▶ REQUIRED WORK
The expected output is the full data, repeated exactly, without pictures.

= = = =

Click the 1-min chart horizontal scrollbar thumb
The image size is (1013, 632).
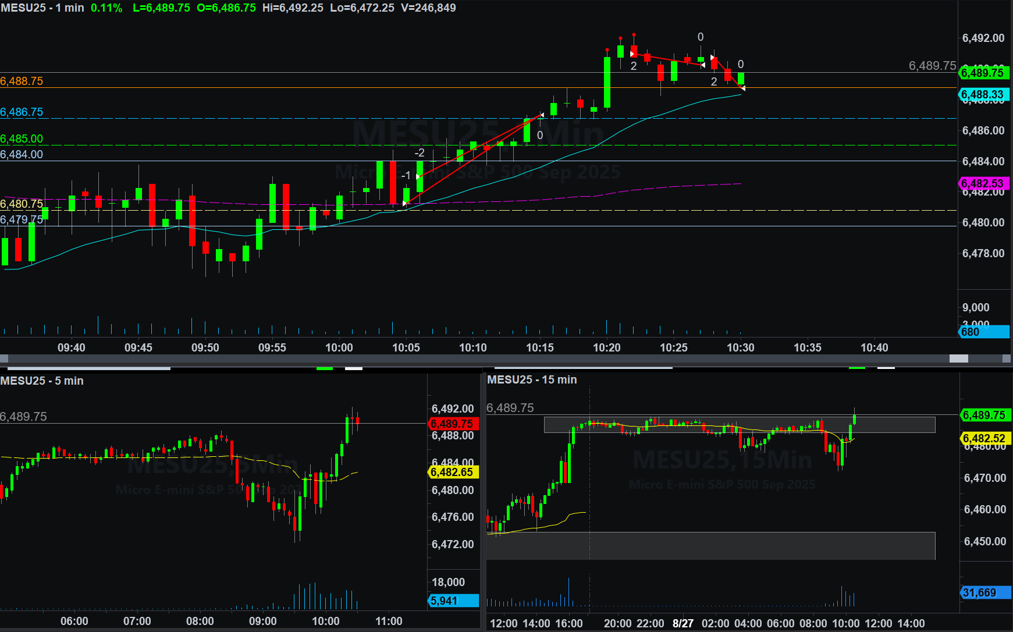pos(958,358)
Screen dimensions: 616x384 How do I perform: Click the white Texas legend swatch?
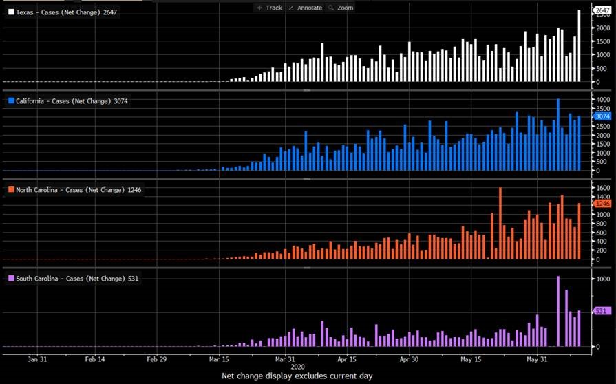point(10,12)
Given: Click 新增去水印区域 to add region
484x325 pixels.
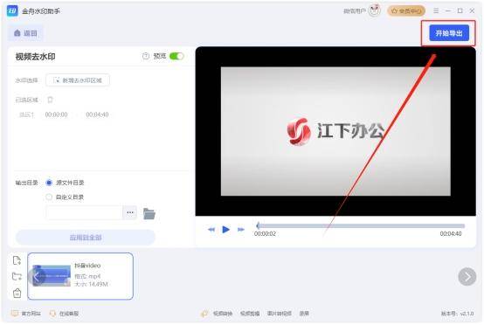Looking at the screenshot, I should [78, 80].
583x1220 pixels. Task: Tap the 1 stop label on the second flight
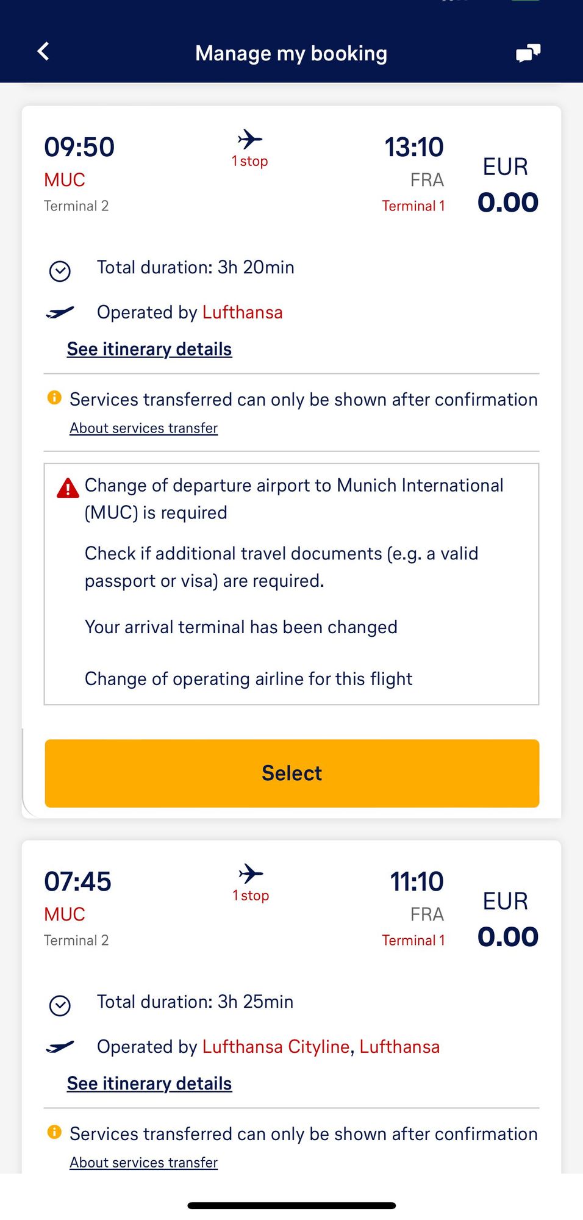[x=251, y=895]
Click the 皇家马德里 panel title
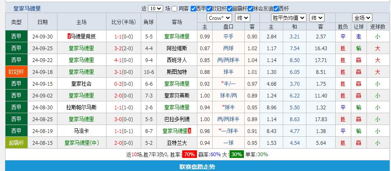The width and height of the screenshot is (391, 171). point(27,8)

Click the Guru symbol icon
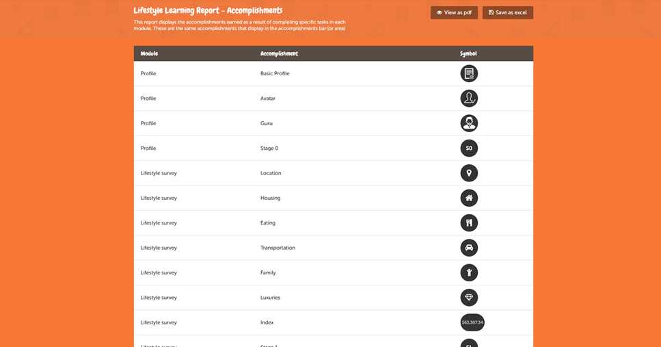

= = = =

▶ SOLVED PROBLEM
Click the 1-min chart horizontal scrollbar thumb
The image size is (1013, 632).
pos(958,358)
Screen dimensions: 616x384 How do I perform: Click the white Texas legend swatch?
point(10,12)
Given: Click 新增去水印区域 to add region
484x325 pixels.
Looking at the screenshot, I should [78, 80].
583x1220 pixels. Task: Tap the 1 stop label on the second flight
[x=251, y=895]
Click the 皇家马德里 panel title
The width and height of the screenshot is (391, 171). point(27,8)

Click the Guru symbol icon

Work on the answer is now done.